Menschen, die Produkte oder Dienstleistungen verkaufen, stehen tagtäglich vor genau dieser Herausforderung: Wie schaffe ich es, eine interessierte Person dazu zu bringen, mein Produkt zu kaufen und sich nicht für die Alternative eines Wettbewerbers zu entscheiden? Das Stichwort lautet hier „überzeugen“. Im Gegensatz zu Ihrem Chef, der Ihnen einfach Vorgaben machen kann, was und wie Sie bestimmte Dinge zu tun haben, müssen Sie ihn wirklich davon überzeugen, dass Ihre Idee sinnvoll ist.
Im Verkauf gibt es dazu einen wichtigen Grundsatz. Zielsetzung der Kundengespräche sollte sein, beim Kunden einen Nutzen zu erzielen.

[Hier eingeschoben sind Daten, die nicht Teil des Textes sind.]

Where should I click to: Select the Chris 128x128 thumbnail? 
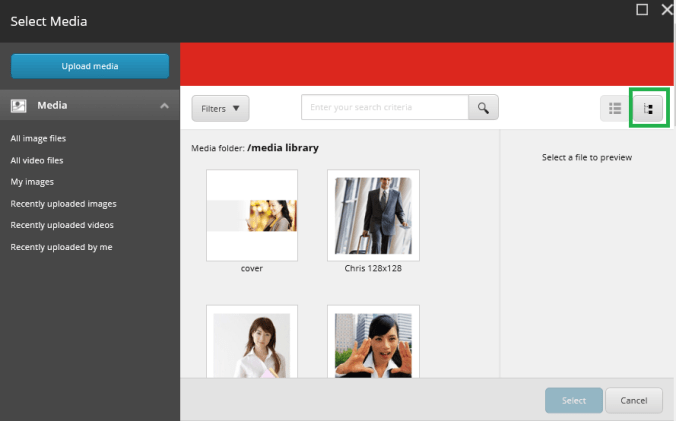(373, 215)
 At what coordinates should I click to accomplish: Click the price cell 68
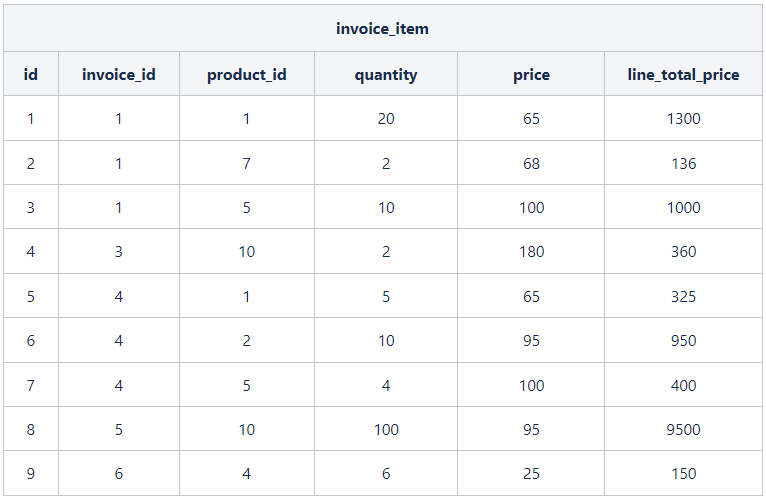pyautogui.click(x=531, y=164)
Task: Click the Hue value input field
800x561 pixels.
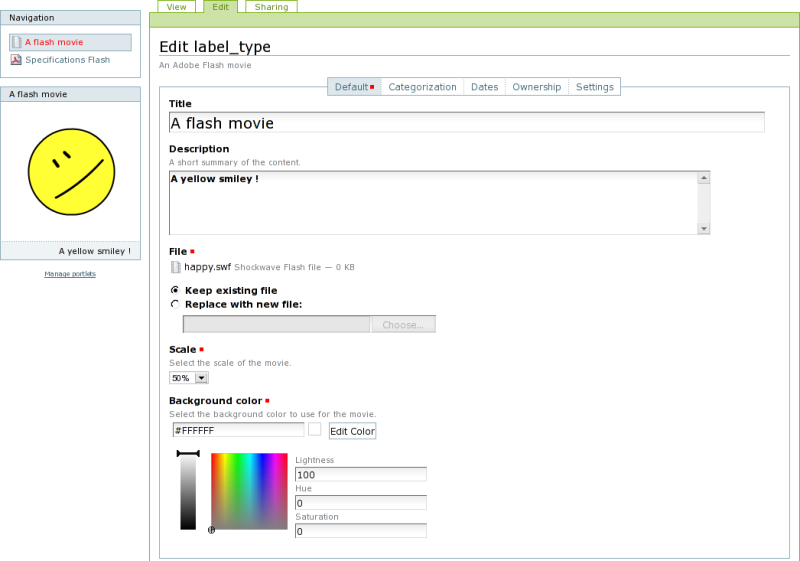Action: coord(360,502)
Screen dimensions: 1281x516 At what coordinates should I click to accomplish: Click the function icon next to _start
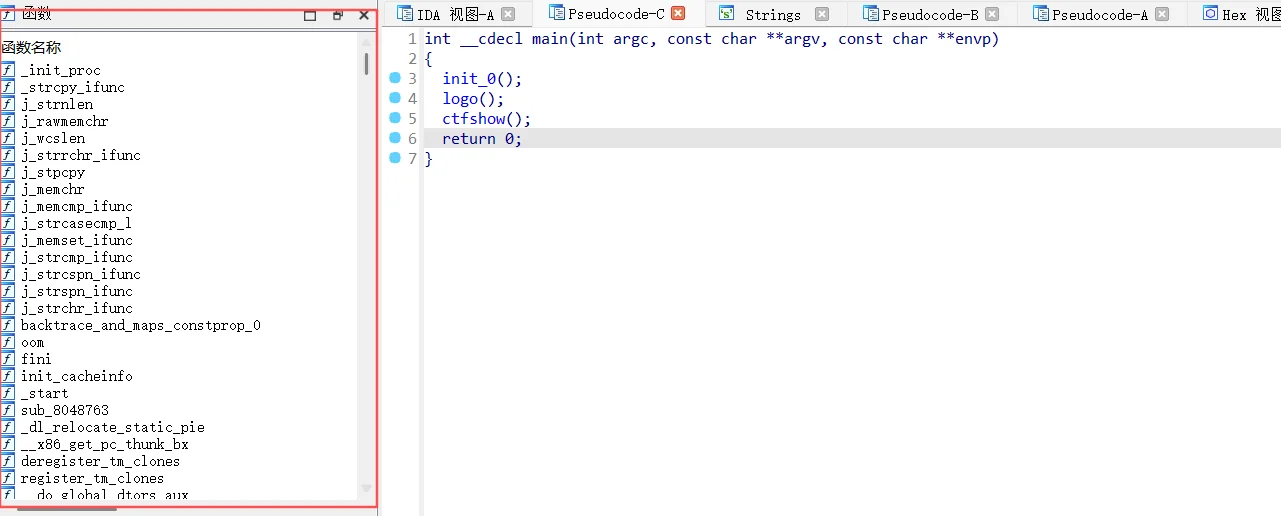(8, 393)
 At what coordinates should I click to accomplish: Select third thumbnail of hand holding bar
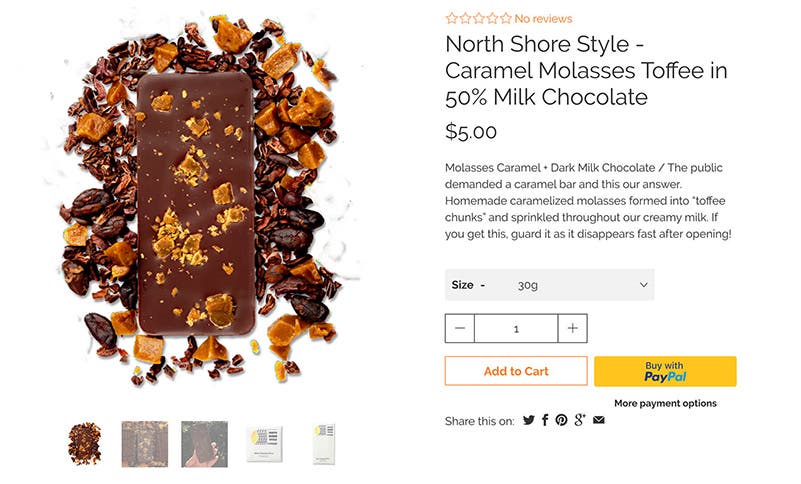click(204, 443)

Für fast alle Produkte (aber auch für Neuerungen und Änderungen, die Sie in Ihrer Praxis umsetzen möchten) ist es möglich, folgende Eigenschaften zu definieren:
1. Merkmal
2. Vorteil
3. Nutzen
Lassen Sie uns anhand eines konkreten Beispiels besprechen, wie das genau im Praxisalltag aussehen könnte.
Stellen wir uns vor, Sie möchten Ihre Terminplanung ändern. Bisher wurde das in Ihrer Praxis eher stiefmütterlich gehandhabt. Termine wurden bisher in 15-Minuten-Intervallen vergeben (weil das bei Installation der Praxis-EDV irgendwann irgendjemand so eingestellt hatte und niemand weiß, wie man es ändern kann). Sind die Termine gefüllt (was meistens schnell der Fall ist, weil oft mehr Patienten da sind als Termine möglich), werden einfach Zeitfenster doppelt vergeben. Im Ergebnis trägt jeder aus dem Team irgendwie Termine ein, eine bestimmte Struktur fehlt und wirklich planen können Sie mit den Terminen auch nicht, was immer wieder zu längerer Wartezeit in Ihrer Praxis führt. Abends endet die Sprechstunde deshalb nicht dann, wenn man es laut Terminkalender erwarten würde, weil sich im Lauf des Tages ordentlich Wartezeit bildet und zum Ende der eigentlichen Sprechstunde oft noch das ganze Wartezimmer voller Patienten ist.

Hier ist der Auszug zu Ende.